**INFORMATION GIVEN:**

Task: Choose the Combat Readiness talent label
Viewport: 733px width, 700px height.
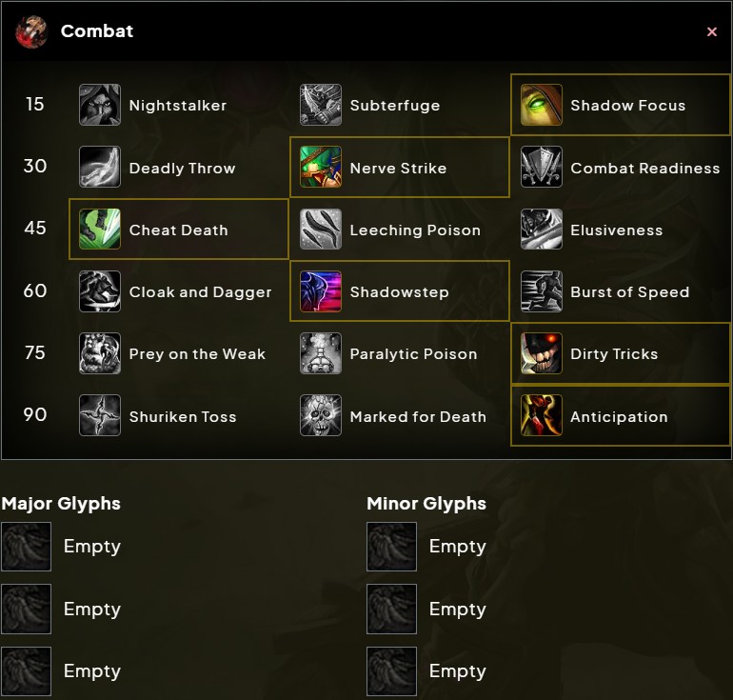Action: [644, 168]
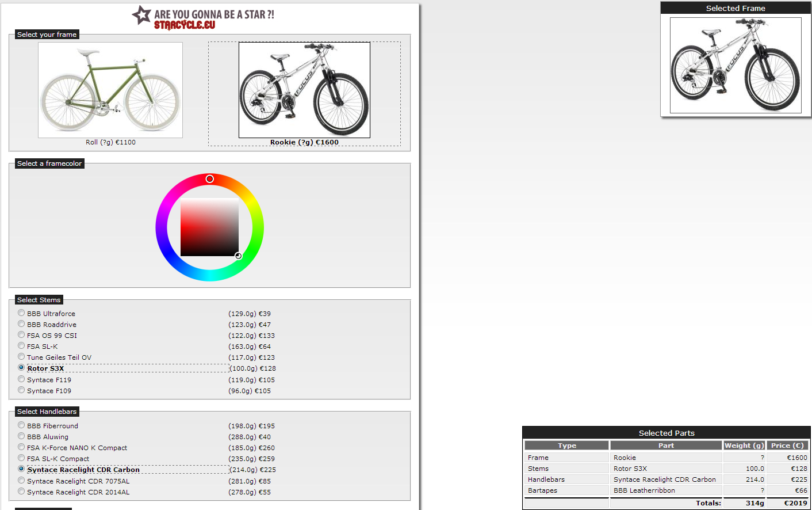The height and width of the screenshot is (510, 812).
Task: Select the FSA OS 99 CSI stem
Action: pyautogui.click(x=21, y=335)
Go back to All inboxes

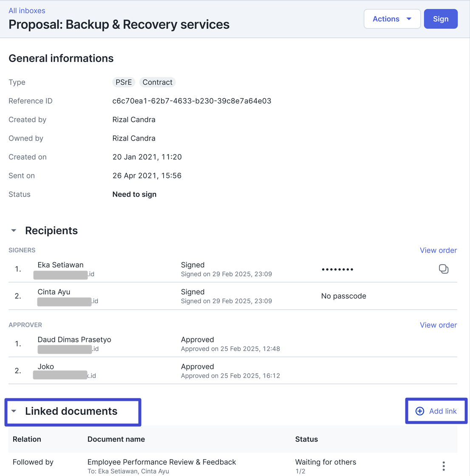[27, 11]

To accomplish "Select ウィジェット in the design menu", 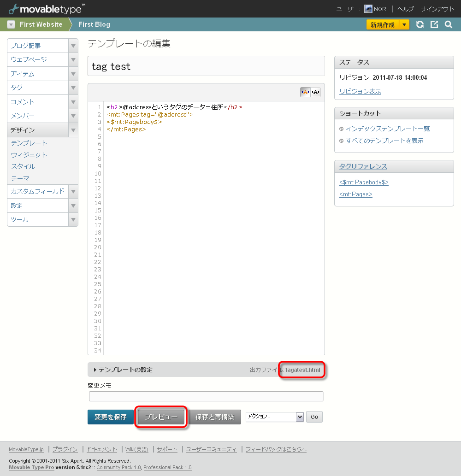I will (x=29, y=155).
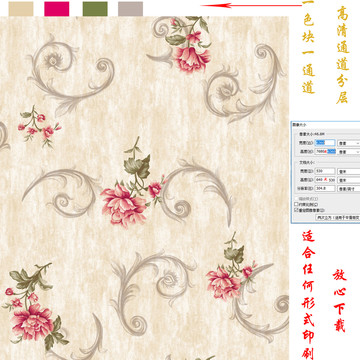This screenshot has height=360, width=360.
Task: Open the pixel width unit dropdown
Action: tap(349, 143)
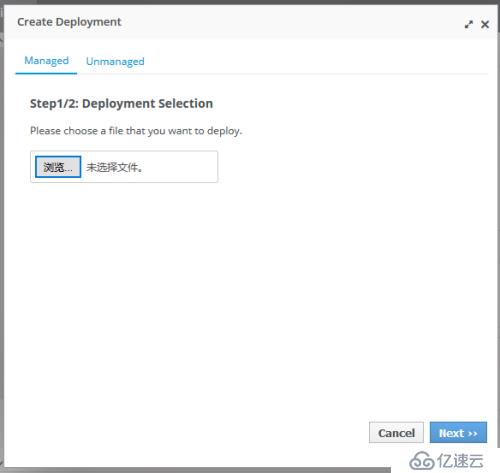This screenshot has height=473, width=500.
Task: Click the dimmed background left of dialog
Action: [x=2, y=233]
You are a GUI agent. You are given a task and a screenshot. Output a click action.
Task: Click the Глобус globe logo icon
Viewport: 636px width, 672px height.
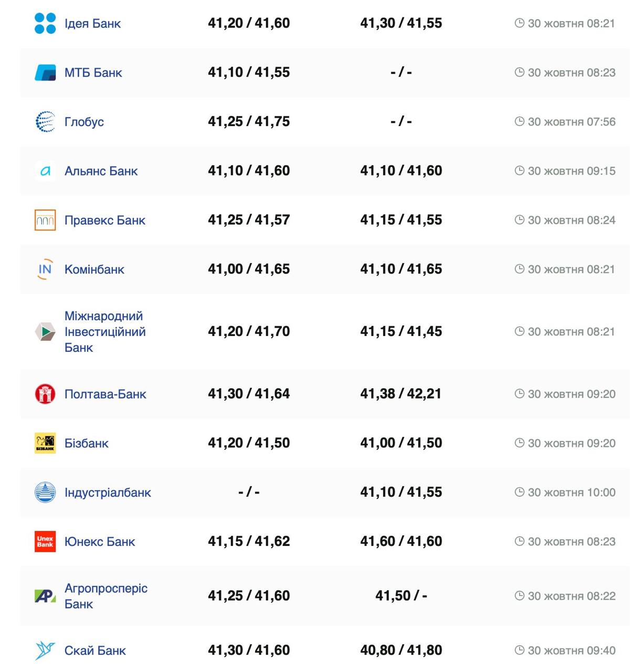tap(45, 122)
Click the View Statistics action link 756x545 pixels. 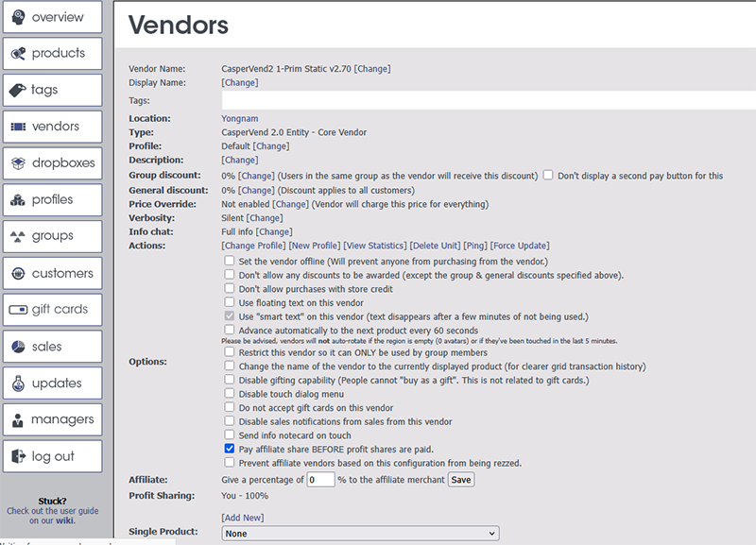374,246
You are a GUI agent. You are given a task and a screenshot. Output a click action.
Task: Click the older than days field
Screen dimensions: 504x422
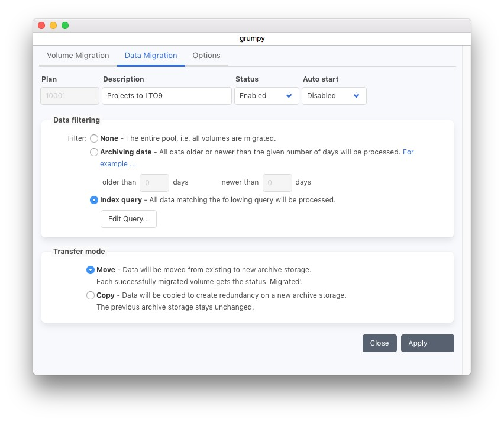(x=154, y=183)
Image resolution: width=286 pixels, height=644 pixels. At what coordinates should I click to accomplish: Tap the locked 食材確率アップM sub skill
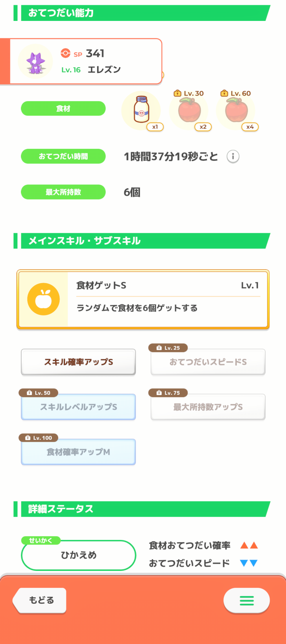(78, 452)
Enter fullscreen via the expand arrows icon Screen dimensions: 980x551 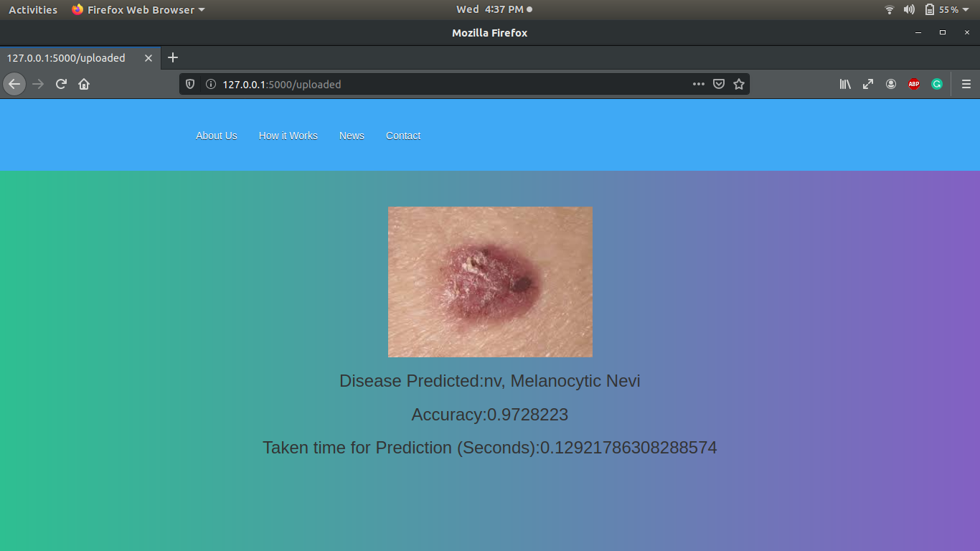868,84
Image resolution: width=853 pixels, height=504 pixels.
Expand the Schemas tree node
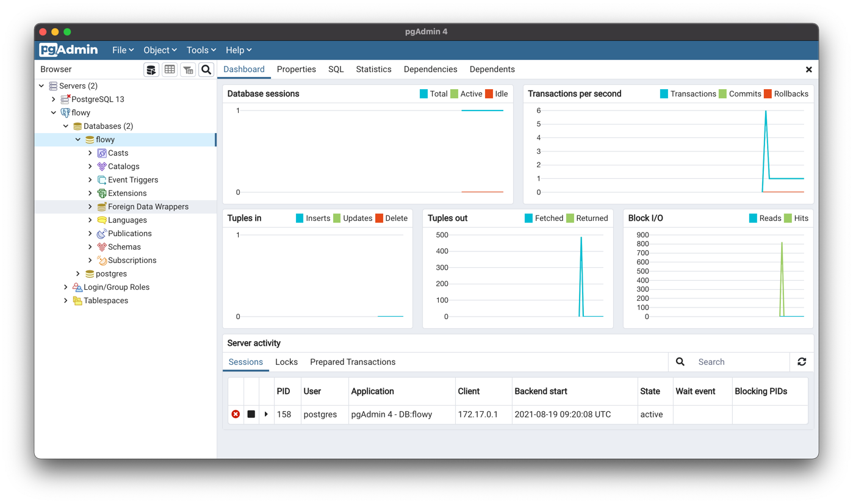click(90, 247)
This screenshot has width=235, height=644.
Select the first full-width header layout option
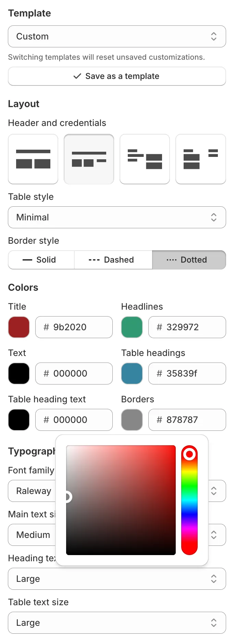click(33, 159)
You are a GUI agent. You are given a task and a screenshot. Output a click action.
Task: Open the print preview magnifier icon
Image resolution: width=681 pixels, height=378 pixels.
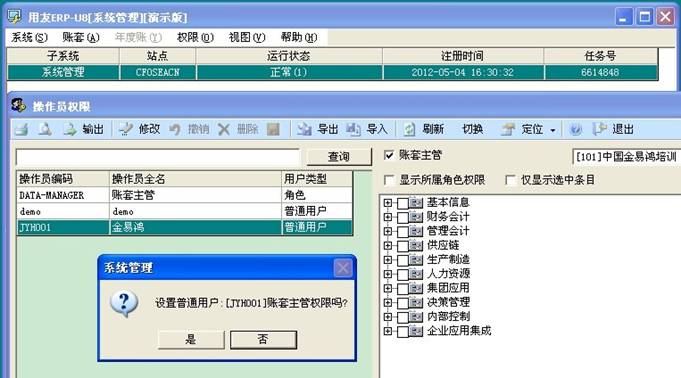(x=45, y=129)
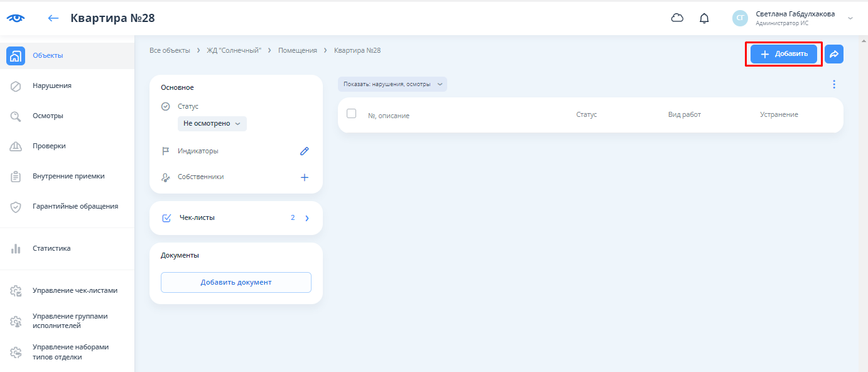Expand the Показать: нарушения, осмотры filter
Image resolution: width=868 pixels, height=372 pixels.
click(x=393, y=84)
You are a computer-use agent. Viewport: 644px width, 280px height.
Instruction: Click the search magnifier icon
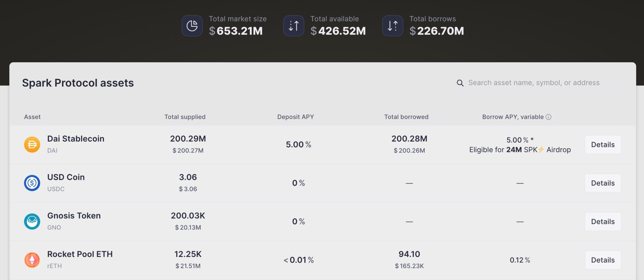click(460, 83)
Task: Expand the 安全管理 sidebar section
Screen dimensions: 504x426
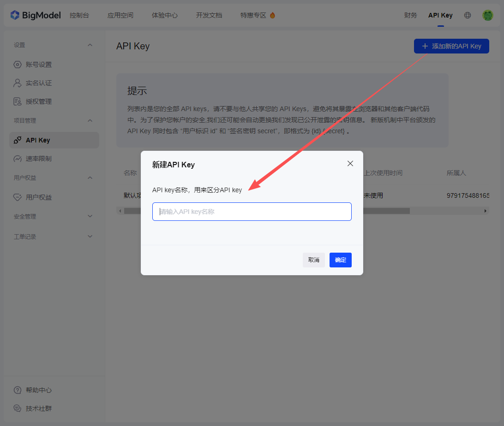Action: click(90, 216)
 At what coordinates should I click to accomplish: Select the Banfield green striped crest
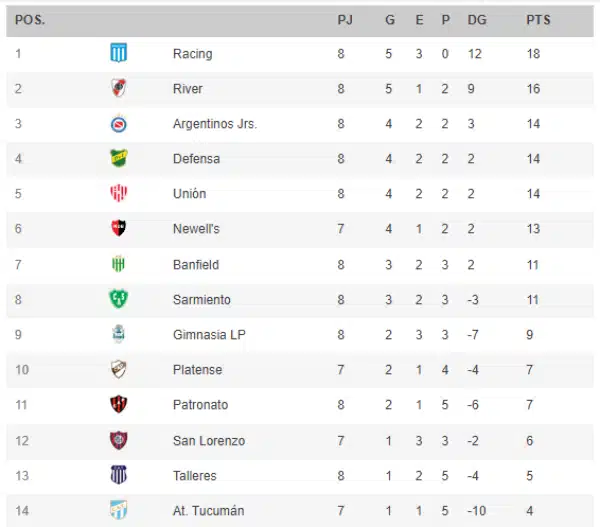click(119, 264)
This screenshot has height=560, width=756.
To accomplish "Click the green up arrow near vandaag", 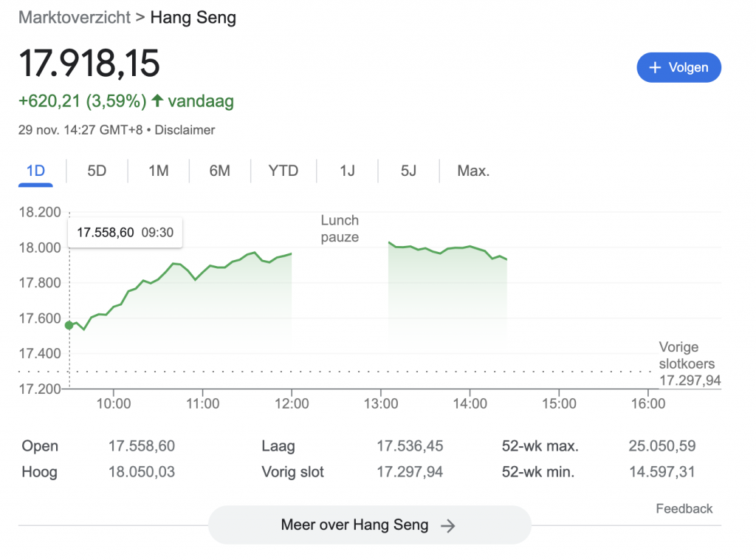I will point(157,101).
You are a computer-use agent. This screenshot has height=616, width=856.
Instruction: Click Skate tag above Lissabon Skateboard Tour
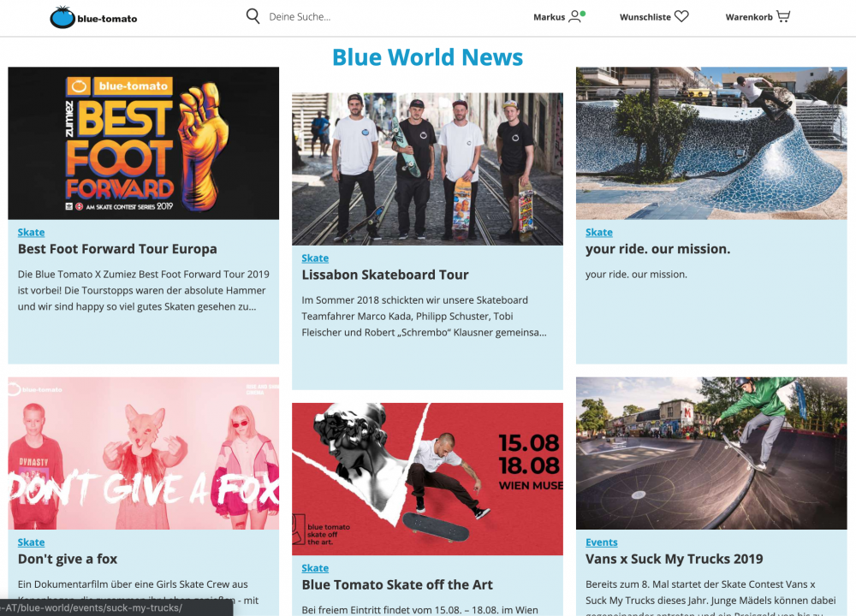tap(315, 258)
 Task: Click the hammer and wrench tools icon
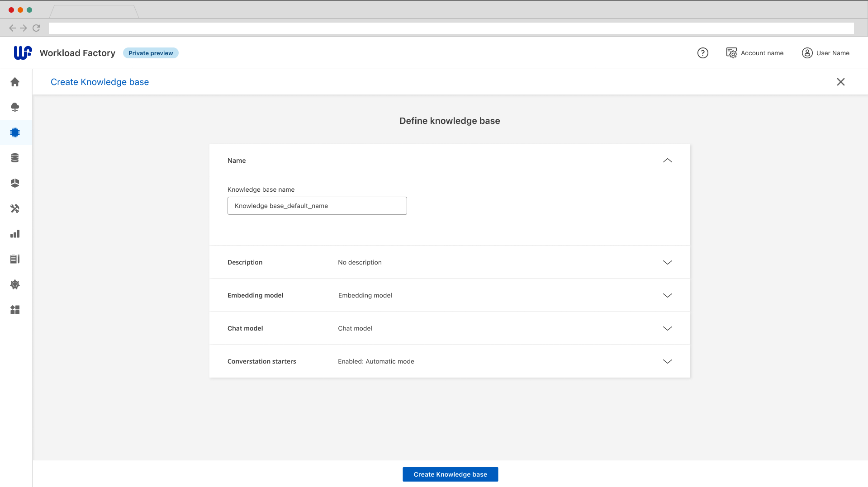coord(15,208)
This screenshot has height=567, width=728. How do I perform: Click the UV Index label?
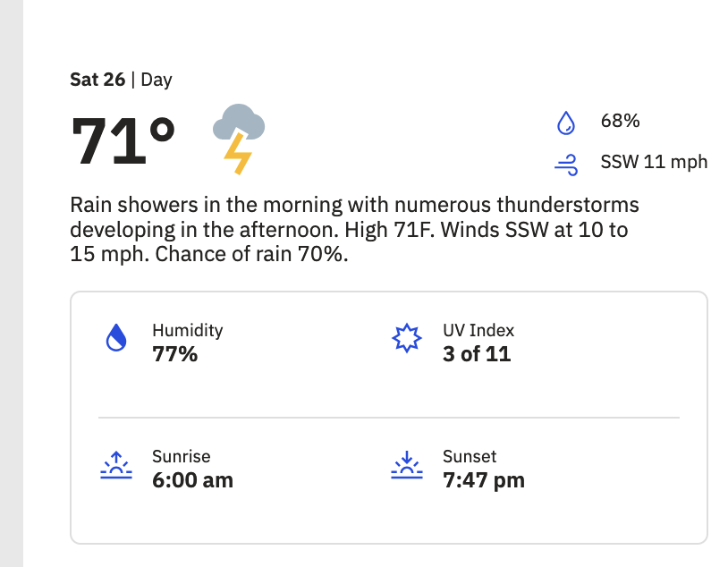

**DIRECTIONS FOR THIS TASK:** Search the listing above for "label" and copy every line that has it.

**COMPLETED EXERCISE:**
Task: Choose the Combat Readiness talent label
This screenshot has height=567, width=728. How do I perform: Click the UV Index label?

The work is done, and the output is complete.